Given entries
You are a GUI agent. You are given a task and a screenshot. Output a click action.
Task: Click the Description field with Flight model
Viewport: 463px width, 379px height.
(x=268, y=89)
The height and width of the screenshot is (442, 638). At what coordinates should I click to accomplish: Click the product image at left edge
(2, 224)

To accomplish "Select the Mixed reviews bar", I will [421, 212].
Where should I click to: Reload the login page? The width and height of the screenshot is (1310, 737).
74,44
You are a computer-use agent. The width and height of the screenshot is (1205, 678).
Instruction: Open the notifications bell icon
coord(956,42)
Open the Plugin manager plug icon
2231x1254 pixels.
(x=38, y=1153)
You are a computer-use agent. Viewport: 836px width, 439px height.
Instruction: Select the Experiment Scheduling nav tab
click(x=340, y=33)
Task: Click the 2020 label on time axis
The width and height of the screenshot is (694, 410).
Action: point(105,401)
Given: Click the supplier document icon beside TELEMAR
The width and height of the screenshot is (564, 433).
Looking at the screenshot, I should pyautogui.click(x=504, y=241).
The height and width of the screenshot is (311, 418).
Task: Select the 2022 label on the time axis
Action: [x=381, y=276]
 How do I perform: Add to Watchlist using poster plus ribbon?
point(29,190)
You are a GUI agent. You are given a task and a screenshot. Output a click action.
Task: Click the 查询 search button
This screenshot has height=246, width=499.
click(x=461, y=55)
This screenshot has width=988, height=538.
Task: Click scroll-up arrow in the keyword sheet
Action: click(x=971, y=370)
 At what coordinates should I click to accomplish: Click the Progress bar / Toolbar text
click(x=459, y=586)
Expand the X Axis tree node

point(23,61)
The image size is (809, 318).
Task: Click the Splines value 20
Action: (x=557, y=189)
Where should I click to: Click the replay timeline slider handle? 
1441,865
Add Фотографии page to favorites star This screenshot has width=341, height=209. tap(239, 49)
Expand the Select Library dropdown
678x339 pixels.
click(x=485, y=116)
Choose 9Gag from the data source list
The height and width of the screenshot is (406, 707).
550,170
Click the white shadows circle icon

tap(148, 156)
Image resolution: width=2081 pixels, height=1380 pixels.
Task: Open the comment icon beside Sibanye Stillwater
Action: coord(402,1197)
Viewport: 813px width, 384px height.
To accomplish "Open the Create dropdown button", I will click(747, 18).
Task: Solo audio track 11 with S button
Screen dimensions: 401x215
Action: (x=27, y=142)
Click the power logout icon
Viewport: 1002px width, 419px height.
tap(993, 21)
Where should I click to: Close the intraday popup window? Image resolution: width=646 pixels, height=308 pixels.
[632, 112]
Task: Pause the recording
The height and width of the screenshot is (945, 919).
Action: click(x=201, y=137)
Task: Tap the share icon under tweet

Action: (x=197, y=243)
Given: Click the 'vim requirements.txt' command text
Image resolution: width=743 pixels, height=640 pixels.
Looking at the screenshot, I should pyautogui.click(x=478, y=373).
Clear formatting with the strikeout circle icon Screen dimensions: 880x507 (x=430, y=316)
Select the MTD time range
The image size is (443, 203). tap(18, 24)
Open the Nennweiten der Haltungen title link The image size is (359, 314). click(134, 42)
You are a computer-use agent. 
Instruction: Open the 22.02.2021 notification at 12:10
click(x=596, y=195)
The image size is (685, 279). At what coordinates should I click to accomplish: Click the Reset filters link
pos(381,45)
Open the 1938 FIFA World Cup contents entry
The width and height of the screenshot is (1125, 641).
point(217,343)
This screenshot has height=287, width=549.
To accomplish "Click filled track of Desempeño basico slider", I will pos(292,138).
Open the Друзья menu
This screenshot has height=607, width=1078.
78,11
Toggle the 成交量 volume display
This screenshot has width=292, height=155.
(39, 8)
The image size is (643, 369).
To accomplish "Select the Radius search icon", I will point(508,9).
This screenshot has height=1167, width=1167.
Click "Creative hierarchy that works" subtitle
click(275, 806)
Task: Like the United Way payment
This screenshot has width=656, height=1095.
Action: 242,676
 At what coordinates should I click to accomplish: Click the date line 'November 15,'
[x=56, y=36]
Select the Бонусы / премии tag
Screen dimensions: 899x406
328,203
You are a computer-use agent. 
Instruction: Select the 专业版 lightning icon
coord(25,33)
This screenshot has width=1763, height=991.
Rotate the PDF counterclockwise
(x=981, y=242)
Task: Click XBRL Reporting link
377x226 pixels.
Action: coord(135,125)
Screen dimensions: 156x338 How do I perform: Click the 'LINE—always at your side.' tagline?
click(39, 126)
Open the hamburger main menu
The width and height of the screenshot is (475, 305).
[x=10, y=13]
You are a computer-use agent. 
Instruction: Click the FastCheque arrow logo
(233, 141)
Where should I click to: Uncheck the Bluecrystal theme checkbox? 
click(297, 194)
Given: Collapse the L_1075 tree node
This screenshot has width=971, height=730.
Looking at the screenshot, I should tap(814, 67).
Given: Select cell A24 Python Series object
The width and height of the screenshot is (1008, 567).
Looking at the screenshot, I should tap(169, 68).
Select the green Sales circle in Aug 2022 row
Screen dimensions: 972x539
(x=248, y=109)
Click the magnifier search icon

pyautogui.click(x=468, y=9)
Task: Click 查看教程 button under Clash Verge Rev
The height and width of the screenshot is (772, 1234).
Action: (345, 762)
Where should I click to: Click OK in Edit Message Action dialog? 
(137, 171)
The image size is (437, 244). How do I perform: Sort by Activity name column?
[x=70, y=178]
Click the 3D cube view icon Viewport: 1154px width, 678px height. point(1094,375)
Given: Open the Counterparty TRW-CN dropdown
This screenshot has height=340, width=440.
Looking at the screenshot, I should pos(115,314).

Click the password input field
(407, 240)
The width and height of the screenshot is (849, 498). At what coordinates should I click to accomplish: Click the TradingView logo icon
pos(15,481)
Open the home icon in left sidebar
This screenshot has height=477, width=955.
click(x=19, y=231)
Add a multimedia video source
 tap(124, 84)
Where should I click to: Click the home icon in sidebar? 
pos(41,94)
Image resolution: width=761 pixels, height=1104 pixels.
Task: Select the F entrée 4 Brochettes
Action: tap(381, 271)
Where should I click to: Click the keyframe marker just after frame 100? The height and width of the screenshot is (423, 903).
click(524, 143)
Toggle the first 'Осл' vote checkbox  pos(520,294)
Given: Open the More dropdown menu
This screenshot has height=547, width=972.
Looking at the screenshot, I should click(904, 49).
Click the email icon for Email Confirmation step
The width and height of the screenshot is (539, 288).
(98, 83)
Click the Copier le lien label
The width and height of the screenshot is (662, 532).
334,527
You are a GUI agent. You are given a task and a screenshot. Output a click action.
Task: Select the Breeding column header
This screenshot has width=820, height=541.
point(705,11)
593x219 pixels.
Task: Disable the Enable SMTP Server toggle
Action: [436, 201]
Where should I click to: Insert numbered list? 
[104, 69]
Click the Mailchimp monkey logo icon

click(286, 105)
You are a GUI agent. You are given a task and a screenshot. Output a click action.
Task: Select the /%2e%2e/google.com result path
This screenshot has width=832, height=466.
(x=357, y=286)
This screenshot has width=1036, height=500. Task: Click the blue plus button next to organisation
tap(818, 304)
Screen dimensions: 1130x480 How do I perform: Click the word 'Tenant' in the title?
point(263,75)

Given exercise
Set down all of the lines above again, character for character, with nothing changed, added, or left out.

Full solution
You are a GUI agent. You are given a task and a screenshot. Output a click action.
Task: Click the Description field with Flight model
Viewport: 463px width, 379px height.
(x=268, y=89)
The height and width of the screenshot is (442, 638). At what coordinates should I click to accomplish: Click the product image at left edge
(2, 224)

To accomplish "Select the Mixed reviews bar", I will [421, 212].
Where should I click to: Reload the login page? The width and height of the screenshot is (1310, 737).
74,44
You are a computer-use agent. The width and height of the screenshot is (1205, 678).
Instruction: Open the notifications bell icon
coord(956,42)
Open the Plugin manager plug icon
2231x1254 pixels.
(x=38, y=1153)
You are a computer-use agent. Viewport: 836px width, 439px height.
Instruction: Select the Experiment Scheduling nav tab
click(x=340, y=33)
Task: Click the 2020 label on time axis
The width and height of the screenshot is (694, 410).
Action: point(105,401)
Given: Click the supplier document icon beside TELEMAR
The width and height of the screenshot is (564, 433).
Looking at the screenshot, I should pyautogui.click(x=504, y=241).
The height and width of the screenshot is (311, 418).
Task: Select the 2022 label on the time axis
Action: [x=381, y=276]
 How do I perform: Add to Watchlist using poster plus ribbon?
point(29,190)
You are a GUI agent. You are given a task and a screenshot. Output a click action.
Task: Click the 查询 search button
This screenshot has height=246, width=499.
click(x=461, y=55)
This screenshot has width=988, height=538.
Task: Click scroll-up arrow in the keyword sheet
Action: click(x=971, y=370)
 At what coordinates should I click to accomplish: Click the Progress bar / Toolbar text
click(x=459, y=586)
Expand the X Axis tree node

point(23,61)
The image size is (809, 318).
Task: Click the Splines value 20
Action: (x=557, y=189)
Where should I click to: Click the replay timeline slider handle? 
1441,865
Add Фотографии page to favorites star This screenshot has width=341, height=209. tap(239, 49)
Expand the Select Library dropdown
678x339 pixels.
click(x=485, y=116)
Choose 9Gag from the data source list
The height and width of the screenshot is (406, 707).
550,170
Click the white shadows circle icon

tap(148, 156)
Image resolution: width=2081 pixels, height=1380 pixels.
Task: Open the comment icon beside Sibanye Stillwater
Action: coord(402,1197)
Viewport: 813px width, 384px height.
To accomplish "Open the Create dropdown button", I will click(747, 18).
Task: Solo audio track 11 with S button
Screen dimensions: 401x215
Action: (x=27, y=142)
Click the power logout icon
Viewport: 1002px width, 419px height.
tap(993, 21)
Where should I click to: Close the intraday popup window? Image resolution: width=646 pixels, height=308 pixels.
[632, 112]
Task: Pause the recording
The height and width of the screenshot is (945, 919).
Action: click(x=201, y=137)
Task: Tap the share icon under tweet

Action: (x=197, y=243)
Given: Click the 'vim requirements.txt' command text
Image resolution: width=743 pixels, height=640 pixels.
Looking at the screenshot, I should pyautogui.click(x=478, y=373).
Clear formatting with the strikeout circle icon Screen dimensions: 880x507 (x=430, y=316)
Select the MTD time range
The image size is (443, 203). tap(18, 24)
Open the Nennweiten der Haltungen title link The image size is (359, 314). click(134, 42)
You are a computer-use agent. 
Instruction: Open the 22.02.2021 notification at 12:10
click(x=596, y=195)
The image size is (685, 279). At what coordinates should I click to accomplish: Click the Reset filters link
pos(381,45)
Open the 1938 FIFA World Cup contents entry
The width and height of the screenshot is (1125, 641).
point(217,343)
This screenshot has height=287, width=549.
To accomplish "Click filled track of Desempeño basico slider", I will pos(292,138).
Open the Друзья menu
This screenshot has height=607, width=1078.
78,11
Toggle the 成交量 volume display
This screenshot has width=292, height=155.
(39, 8)
The image size is (643, 369).
To accomplish "Select the Radius search icon", I will point(508,9).
This screenshot has height=1167, width=1167.
Click "Creative hierarchy that works" subtitle
click(275, 806)
Task: Like the United Way payment
This screenshot has width=656, height=1095.
Action: 242,676
 At what coordinates should I click to accomplish: Click the date line 'November 15,'
[x=56, y=36]
Select the Бонусы / премии tag
Screen dimensions: 899x406
328,203
You are a computer-use agent. 
Instruction: Select the 专业版 lightning icon
coord(25,33)
This screenshot has width=1763, height=991.
Rotate the PDF counterclockwise
(x=981, y=242)
Task: Click XBRL Reporting link
377x226 pixels.
Action: coord(135,125)
Screen dimensions: 156x338 How do I perform: Click the 'LINE—always at your side.' tagline?
click(39, 126)
Open the hamburger main menu
The width and height of the screenshot is (475, 305).
[x=10, y=13]
You are a computer-use agent. 
Instruction: Click the FastCheque arrow logo
(233, 141)
Where should I click to: Uncheck the Bluecrystal theme checkbox? 
click(297, 194)
Given: Collapse the L_1075 tree node
This screenshot has width=971, height=730.
Looking at the screenshot, I should tap(814, 67).
Given: Select cell A24 Python Series object
The width and height of the screenshot is (1008, 567).
Looking at the screenshot, I should tap(169, 68).
Select the green Sales circle in Aug 2022 row
Screen dimensions: 972x539
(x=248, y=109)
Click the magnifier search icon

pyautogui.click(x=468, y=9)
Task: Click 查看教程 button under Clash Verge Rev
The height and width of the screenshot is (772, 1234).
Action: (345, 762)
Where should I click to: Click OK in Edit Message Action dialog? 
(137, 171)
The image size is (437, 244). How do I perform: Sort by Activity name column?
[x=70, y=178]
Click the 3D cube view icon Viewport: 1154px width, 678px height. point(1094,375)
Given: Open the Counterparty TRW-CN dropdown
This screenshot has height=340, width=440.
Looking at the screenshot, I should pos(115,314).

Click the password input field
(407, 240)
The width and height of the screenshot is (849, 498). At what coordinates should I click to accomplish: Click the TradingView logo icon
pos(15,481)
Open the home icon in left sidebar
This screenshot has height=477, width=955.
click(x=19, y=231)
Add a multimedia video source
 tap(124, 84)
Where should I click to: Click the home icon in sidebar? 
pos(41,94)
Image resolution: width=761 pixels, height=1104 pixels.
Task: Select the F entrée 4 Brochettes
Action: tap(381, 271)
Where should I click to: Click the keyframe marker just after frame 100? The height and width of the screenshot is (423, 903).
click(524, 143)
Toggle the first 'Осл' vote checkbox  pos(520,294)
Given: Open the More dropdown menu
This screenshot has height=547, width=972.
Looking at the screenshot, I should click(904, 49).
Click the email icon for Email Confirmation step
The width and height of the screenshot is (539, 288).
(98, 83)
Click the Copier le lien label
The width and height of the screenshot is (662, 532).
334,527
You are a GUI agent. You are given a task and a screenshot. Output a click action.
Task: Select the Breeding column header
This screenshot has width=820, height=541.
point(705,11)
593x219 pixels.
Task: Disable the Enable SMTP Server toggle
Action: [436, 201]
Where should I click to: Insert numbered list? 
[104, 69]
Click the Mailchimp monkey logo icon

click(286, 105)
You are a GUI agent. You are given a task and a screenshot. Output a click action.
Task: Select the /%2e%2e/google.com result path
This screenshot has width=832, height=466.
(x=357, y=286)
This screenshot has width=1036, height=500. Task: Click the blue plus button next to organisation
tap(818, 304)
Screen dimensions: 1130x480 How do I perform: Click the word 'Tenant' in the title?
point(263,75)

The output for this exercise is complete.